[Given data]

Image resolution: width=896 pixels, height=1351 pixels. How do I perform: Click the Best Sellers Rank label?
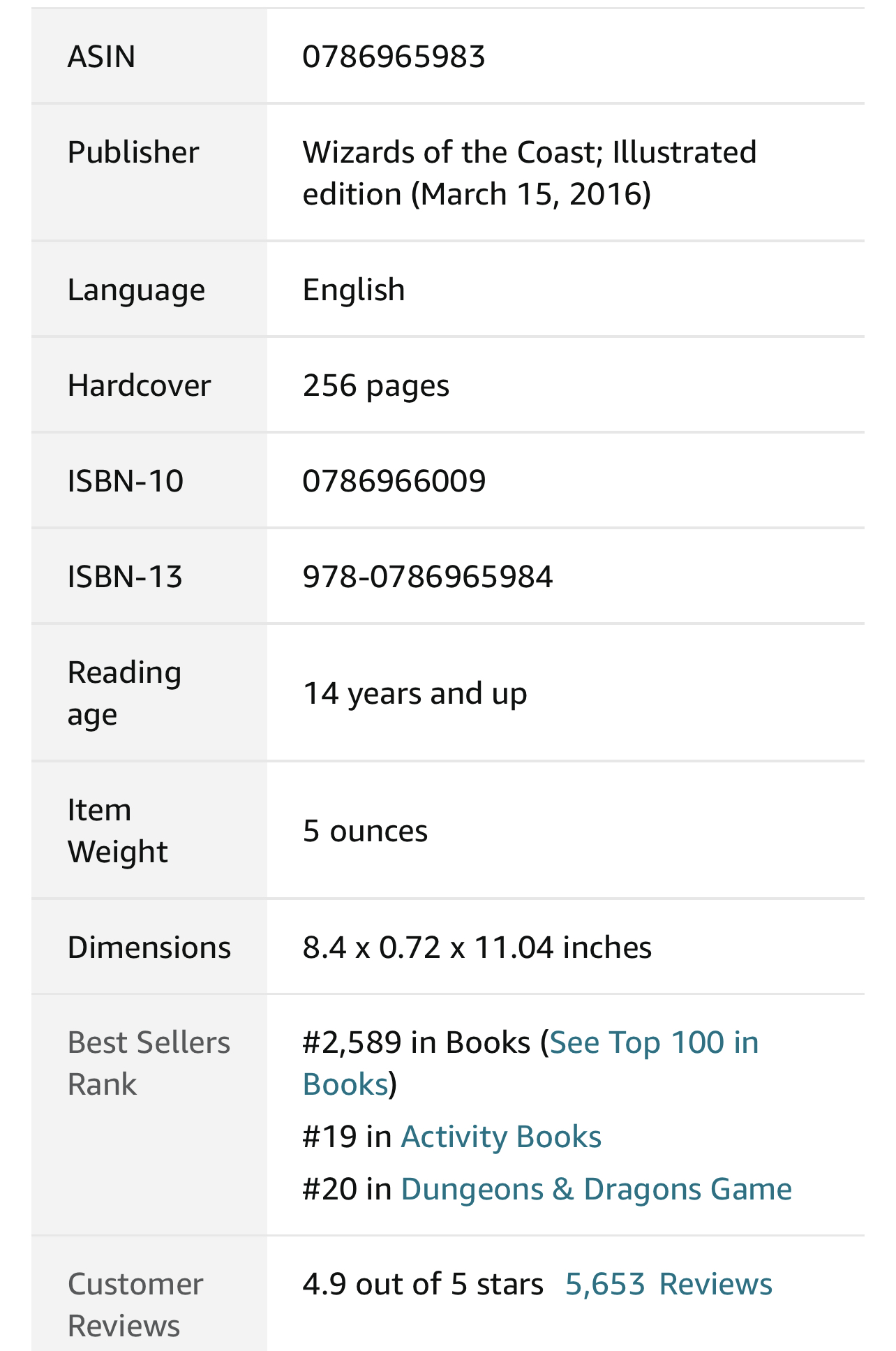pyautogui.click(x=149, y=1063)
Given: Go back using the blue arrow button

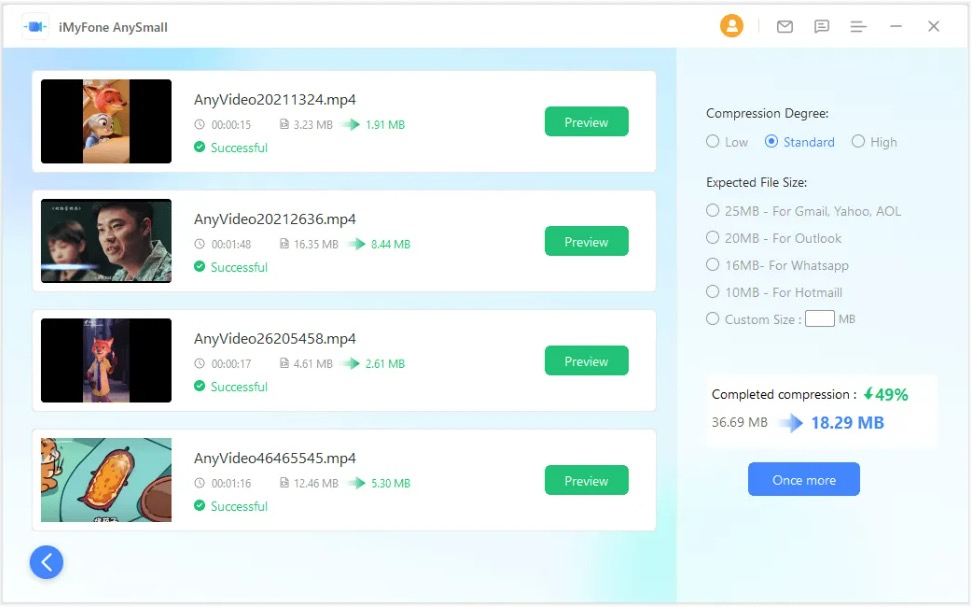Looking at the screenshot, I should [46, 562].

[/Given data]
[Given data]

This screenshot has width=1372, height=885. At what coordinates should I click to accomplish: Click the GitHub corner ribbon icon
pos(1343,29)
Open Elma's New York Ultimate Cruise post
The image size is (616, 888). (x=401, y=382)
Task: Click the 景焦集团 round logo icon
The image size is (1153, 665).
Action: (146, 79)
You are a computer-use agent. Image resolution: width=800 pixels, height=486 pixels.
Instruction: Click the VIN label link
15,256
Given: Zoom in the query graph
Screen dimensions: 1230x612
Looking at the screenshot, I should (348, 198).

[/Given data]

Task to carry out.
From the line that has "Open Elma's New York Ultimate Cruise post" through the line that has "Given: Zoom in the query graph", copy every line exactly as it appears above, and leave out all others.

Result for this exercise.
Open Elma's New York Ultimate Cruise post
The image size is (616, 888). (x=401, y=382)
Task: Click the 景焦集团 round logo icon
The image size is (1153, 665).
Action: (146, 79)
You are a computer-use agent. Image resolution: width=800 pixels, height=486 pixels.
Instruction: Click the VIN label link
15,256
Given: Zoom in the query graph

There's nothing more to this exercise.